A study suggests that the overall effect of measles vaccine has been to protect against SSPE by preventing measles with its inherent higher risk of SSPE.
Eye disorders:
Retinitis, conjunctivitis
Ear and labyrinth disorders:
Nerve deafness
Vascular disorders
Vasculitis
Respiratory, thoracic and mediastinal disorders:
Bronchial spasm, cough, pneumonitis, sore throat
Gastrointestinal disorders:
Nausea, vomiting, diarrhoea
Skin and subcutaneous tissue disorders:
Panniculitis, purpura, skin induration, Stevens-Johnson syndrome, erythema multiforme, pruritis, urticaria
Musculoskeletal, connective tissue and bone disorders:
Arthralgia and/or arthritis (usually transient and rarely chronic [see below]), myalgia.
Arthralgia or arthritis, or both, are usually transient and rarely chronic features of wild-type rubella. Like polyneuritis that is also a feature of wild-type infection, their frequency and severity vary with age and sex, being greatest in adult females and least in prepubertal children.
The chronic arthritis associated with wild-type rubella has been related to virus and/or viral antigen found in body tissues. Only rarely have vaccinees developed chronic joint symptoms.
Following vaccination in children, reactions in joints are uncommon and generally of brief duration. In women, incidence rates for arthritis and arthralgia are generally higher than those seen in children (children; 0-3%; women: 12-20%) and the reactions tend to be more marked and of longer duration. Symptoms may persist for a matter of months or, on rare occasions, for years. In adolescent girls, the reactions appear to be intermediate in incidence between those seen in children and in adult women. Even in older women (35-45 years) these reactions are generally well tolerated and rarely interfere with normal activities. Such reactions occur much less frequently after revaccination than primary vaccination.

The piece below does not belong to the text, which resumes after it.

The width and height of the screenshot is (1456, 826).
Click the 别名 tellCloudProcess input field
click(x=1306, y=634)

General disorders and administration site conditions:
Burning and/or stinging at the injection site for a short period, rash or measles-like rash (usually minimal but may be generalised), fever (38.3°C (101°F) or higher).
Generally fever or rash or both appear between the 5th and 12th days.
Malaise, papillitis, peripheral oedema, swelling, tenderness, vesiculation at injection site, wheal and flare at injection site, erythema at injection site.
Local reactions characterised by marked swelling, redness and vesiculation at the injection site of attenuated live measles virus vaccines and systemic reactions including atypical measles have occurred in vaccines who had previously received killed measles vaccine. Rarely, there have been reports of more severe reactions, including prolonged high fevers and extensive local reactions requiring hospitalisation.